Still, I was unsure if I would be able to face this difficult task alone, so I asked one of my dearest friends and closest confidants to help me. With two daughters of her own, she and I had shared many dreams of our girls growing up knowing and loving each other, and she was one of the precious few people who saw and held Leah while she was alive. When the big day finally arrived, I was so thankful to have her with me. And so, amidst our shared pain and tears—and, surprisingly, the occasional bout of subdued laughter—we proceeded to sort the closet’s contents into three piles: One pile of gender neutral items to keep for my son; one pile of “girl” items to give to my loss mama friends; and a small pile of special items to keep for Leah.

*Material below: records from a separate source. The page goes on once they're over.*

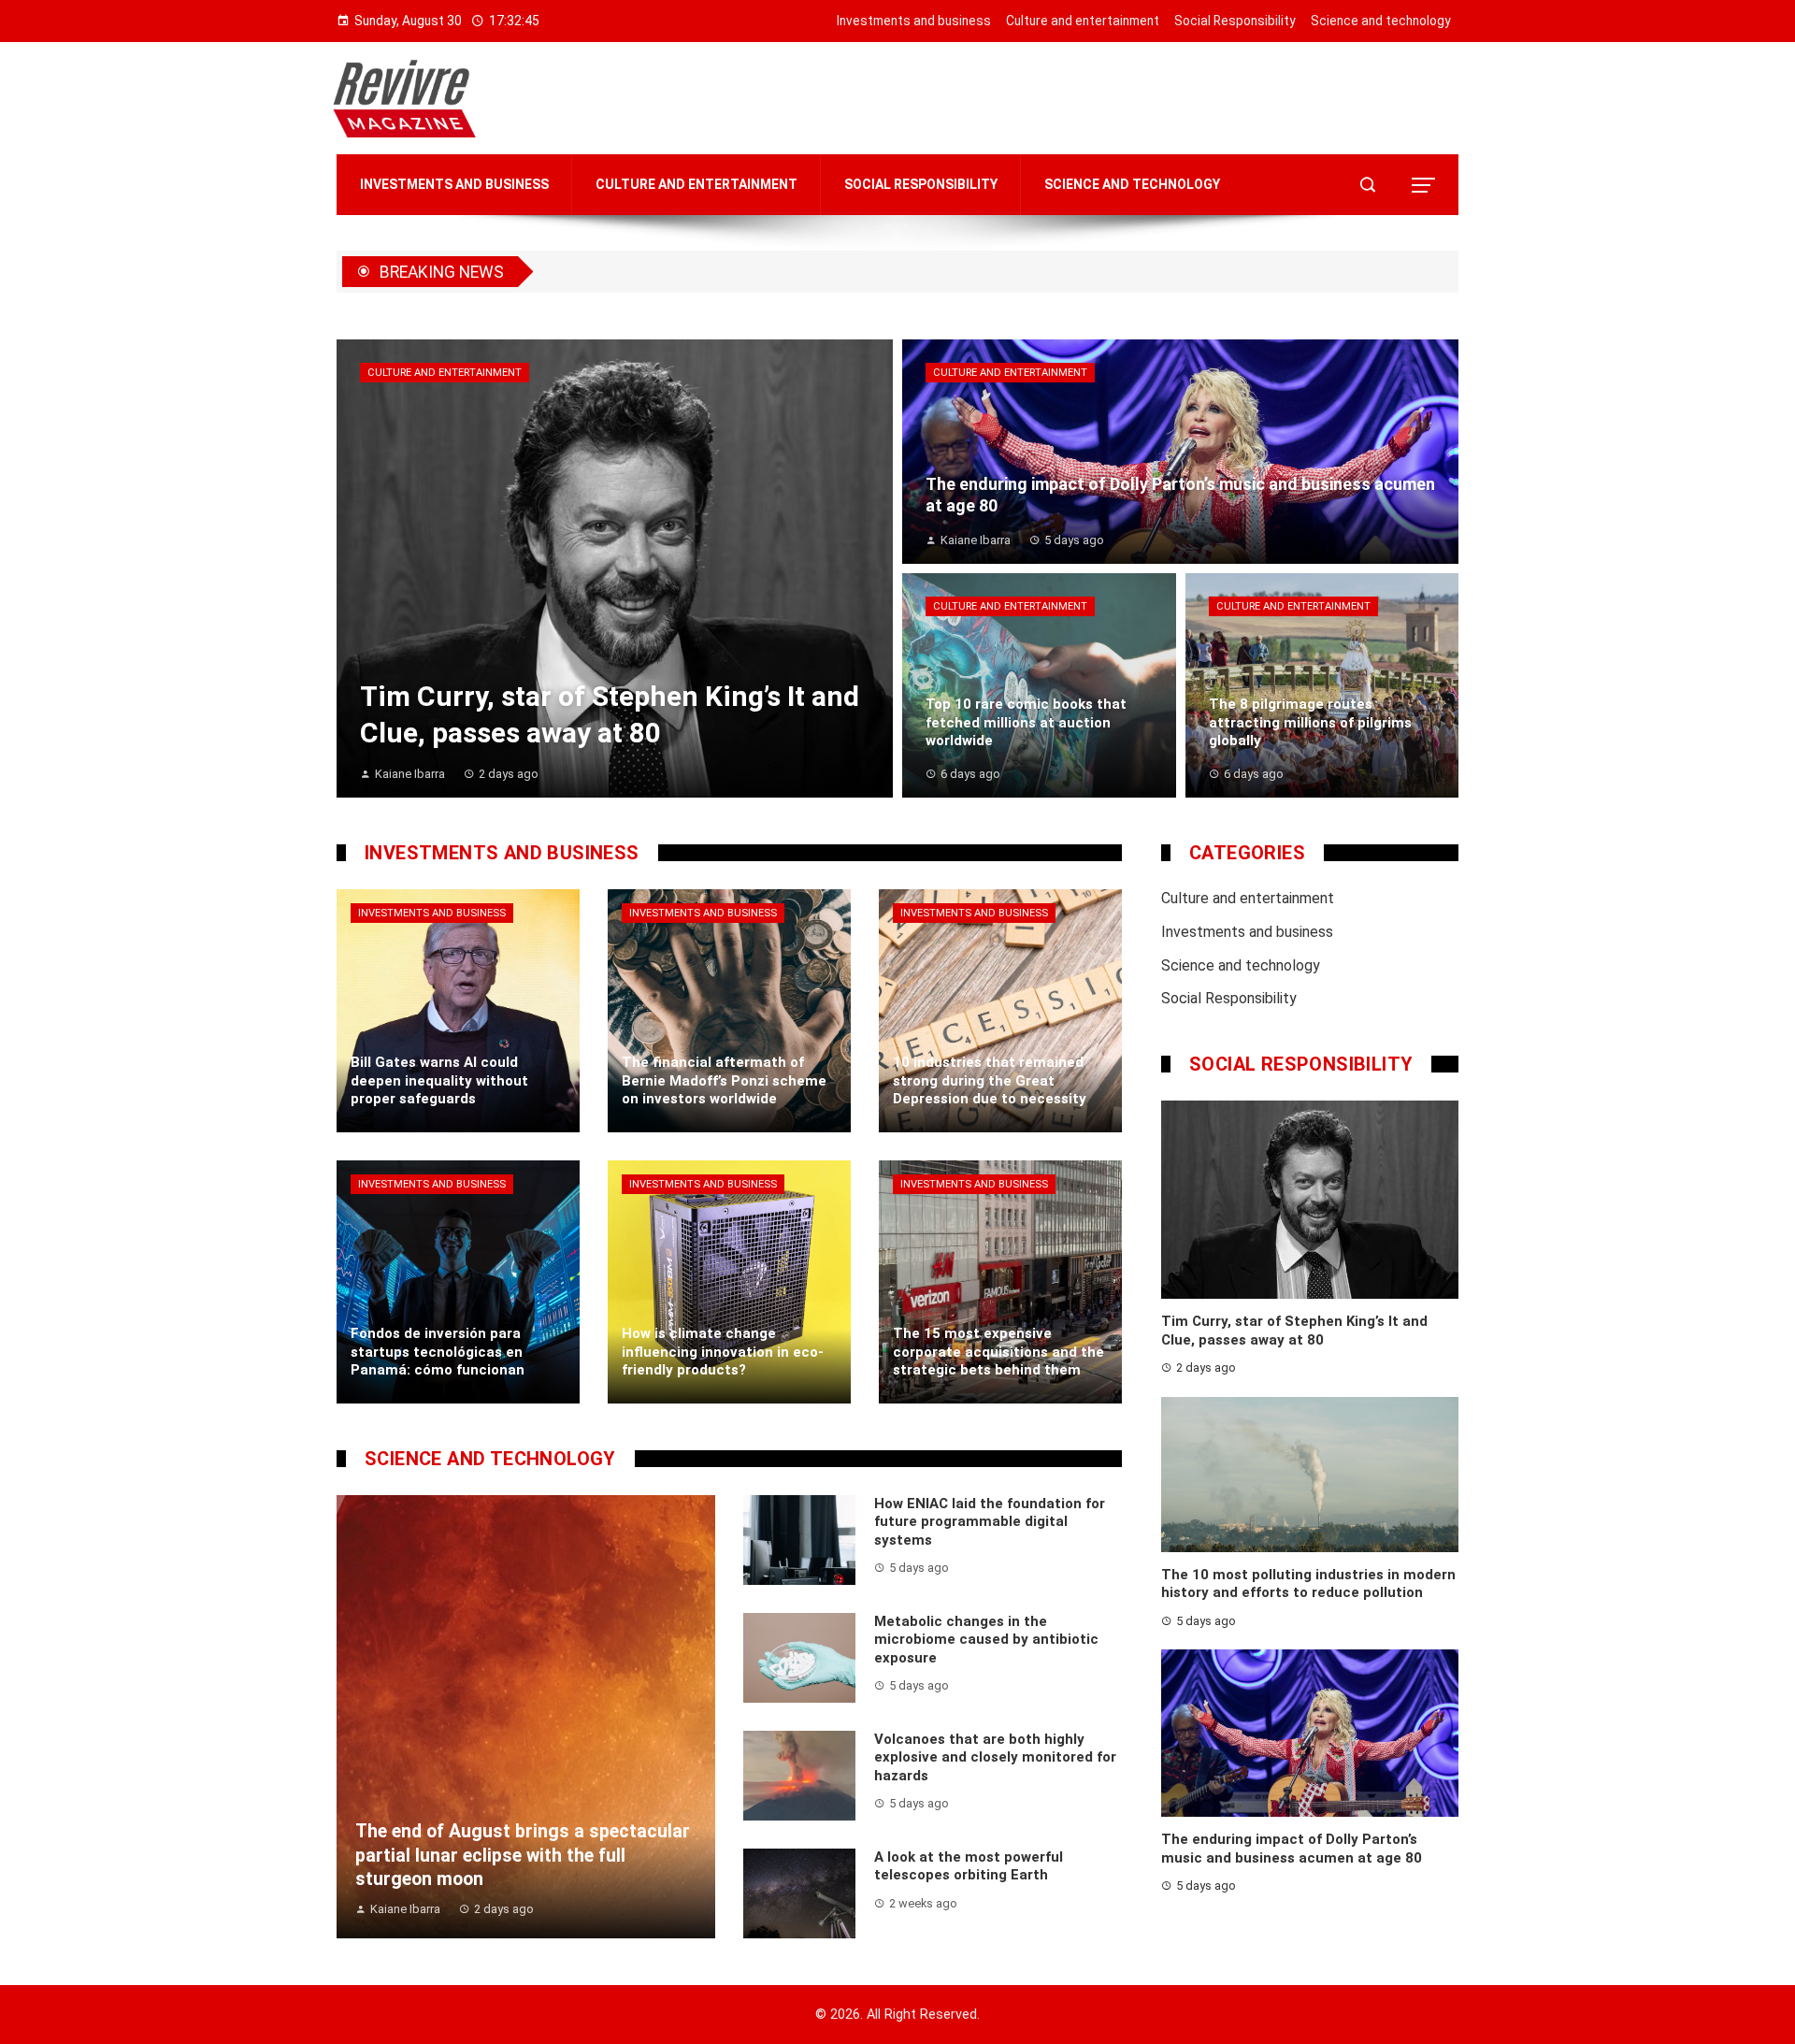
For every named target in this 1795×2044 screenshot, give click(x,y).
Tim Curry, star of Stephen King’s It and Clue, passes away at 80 (1294, 1330)
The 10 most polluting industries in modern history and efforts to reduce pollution (1308, 1584)
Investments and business (432, 913)
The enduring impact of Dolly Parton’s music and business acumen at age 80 (1291, 1848)
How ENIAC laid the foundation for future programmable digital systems (989, 1521)
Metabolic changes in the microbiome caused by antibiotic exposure (986, 1639)
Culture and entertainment (444, 373)
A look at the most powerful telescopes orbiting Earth (968, 1866)
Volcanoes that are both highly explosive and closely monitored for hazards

It was surreal to pack up all the hopes and dreams I had for my daughter’s life into a solitary bin, yet at the same time it was comforting to know her most treasured mementos now had a permanent home. I have spent hours immersed in the exquisitely painful yet immensely sweet memories they hold, and I have shed countless tears imagining how different my life would be if Leah was here, lighting up my days in all her bumbling, nine-month-old glory.
It’s true that the life I now lead could not be more different from what I had envisioned this time last year. Yet at the same time, I cannot ignore the glimmer of hope that beckons me forward with each kick and prod that fills my swollen belly. This grief journey is a delicate one, knowing that the son I now carry would likely not be here at all if Leah was alive. I cannot say that there is a cosmic purpose behind the bittersweet fork in the road I have been presented with. Instead, my life simply is what it is, and all I can do is spend each day of it caring for the son whose life I hope to share, and honouring the daughter whose life ended far too soon.